#### INPUT DATA:
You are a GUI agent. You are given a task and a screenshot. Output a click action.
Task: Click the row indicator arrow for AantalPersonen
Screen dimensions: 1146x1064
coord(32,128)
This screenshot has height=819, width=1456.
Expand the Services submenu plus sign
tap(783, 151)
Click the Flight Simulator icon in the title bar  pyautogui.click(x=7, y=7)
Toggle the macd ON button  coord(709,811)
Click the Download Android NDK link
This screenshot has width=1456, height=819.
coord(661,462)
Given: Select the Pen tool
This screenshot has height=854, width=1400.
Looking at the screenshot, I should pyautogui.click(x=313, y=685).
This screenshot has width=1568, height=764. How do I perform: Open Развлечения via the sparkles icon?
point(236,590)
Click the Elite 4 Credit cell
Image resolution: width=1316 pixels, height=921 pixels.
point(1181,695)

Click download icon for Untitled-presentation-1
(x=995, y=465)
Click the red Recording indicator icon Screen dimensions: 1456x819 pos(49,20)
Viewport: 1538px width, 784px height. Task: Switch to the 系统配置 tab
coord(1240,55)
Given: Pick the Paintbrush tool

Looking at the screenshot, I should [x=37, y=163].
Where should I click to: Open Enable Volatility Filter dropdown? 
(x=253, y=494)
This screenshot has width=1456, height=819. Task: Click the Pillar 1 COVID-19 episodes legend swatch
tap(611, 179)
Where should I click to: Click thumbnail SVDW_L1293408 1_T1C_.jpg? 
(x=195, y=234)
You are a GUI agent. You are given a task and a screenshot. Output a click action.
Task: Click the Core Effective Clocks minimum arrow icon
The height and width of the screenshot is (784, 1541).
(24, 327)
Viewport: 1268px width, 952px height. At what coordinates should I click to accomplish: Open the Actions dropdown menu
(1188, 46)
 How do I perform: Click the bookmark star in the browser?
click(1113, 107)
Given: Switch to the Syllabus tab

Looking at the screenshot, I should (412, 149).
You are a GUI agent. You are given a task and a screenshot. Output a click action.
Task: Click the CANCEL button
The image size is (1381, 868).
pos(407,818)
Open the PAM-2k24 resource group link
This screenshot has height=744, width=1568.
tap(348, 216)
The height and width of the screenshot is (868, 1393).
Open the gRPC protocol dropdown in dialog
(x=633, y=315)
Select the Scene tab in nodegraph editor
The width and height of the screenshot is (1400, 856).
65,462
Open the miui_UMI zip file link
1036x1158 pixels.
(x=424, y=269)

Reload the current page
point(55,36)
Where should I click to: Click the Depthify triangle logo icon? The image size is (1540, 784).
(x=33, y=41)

#### REQUIRED WORK:
Would it be possible to reproduce all the entries exactly as they appear above?

#### YOUR RESPONSE:
You are a GUI agent. You are given a task and a screenshot. Output a click action.
Task: Click the row indicator arrow for AantalPersonen
Screen dimensions: 1146x1064
coord(32,128)
This screenshot has height=819, width=1456.
Expand the Services submenu plus sign
tap(783, 151)
Click the Flight Simulator icon in the title bar  pyautogui.click(x=7, y=7)
Toggle the macd ON button  coord(709,811)
Click the Download Android NDK link
This screenshot has width=1456, height=819.
coord(661,462)
Given: Select the Pen tool
This screenshot has height=854, width=1400.
Looking at the screenshot, I should pyautogui.click(x=313, y=685).
This screenshot has width=1568, height=764. How do I perform: Open Развлечения via the sparkles icon?
point(236,590)
Click the Elite 4 Credit cell
Image resolution: width=1316 pixels, height=921 pixels.
point(1181,695)

Click download icon for Untitled-presentation-1
(x=995, y=465)
Click the red Recording indicator icon Screen dimensions: 1456x819 pos(49,20)
Viewport: 1538px width, 784px height. Task: Switch to the 系统配置 tab
coord(1240,55)
Given: Pick the Paintbrush tool

Looking at the screenshot, I should [x=37, y=163].
Where should I click to: Open Enable Volatility Filter dropdown? 
(x=253, y=494)
This screenshot has width=1456, height=819. Task: Click the Pillar 1 COVID-19 episodes legend swatch
tap(611, 179)
Where should I click to: Click thumbnail SVDW_L1293408 1_T1C_.jpg? 
(x=195, y=234)
You are a GUI agent. You are given a task and a screenshot. Output a click action.
Task: Click the Core Effective Clocks minimum arrow icon
The height and width of the screenshot is (784, 1541).
(24, 327)
Viewport: 1268px width, 952px height. At what coordinates should I click to accomplish: Open the Actions dropdown menu
(1188, 46)
 How do I perform: Click the bookmark star in the browser?
click(1113, 107)
Given: Switch to the Syllabus tab

Looking at the screenshot, I should (412, 149).
You are a GUI agent. You are given a task and a screenshot. Output a click action.
Task: Click the CANCEL button
The image size is (1381, 868).
pos(407,818)
Open the PAM-2k24 resource group link
This screenshot has height=744, width=1568.
tap(348, 216)
The height and width of the screenshot is (868, 1393).
Open the gRPC protocol dropdown in dialog
(x=633, y=315)
Select the Scene tab in nodegraph editor
The width and height of the screenshot is (1400, 856).
65,462
Open the miui_UMI zip file link
1036x1158 pixels.
(x=424, y=269)

Reload the current page
point(55,36)
Where should I click to: Click the Depthify triangle logo icon? The image size is (1540, 784).
(x=33, y=41)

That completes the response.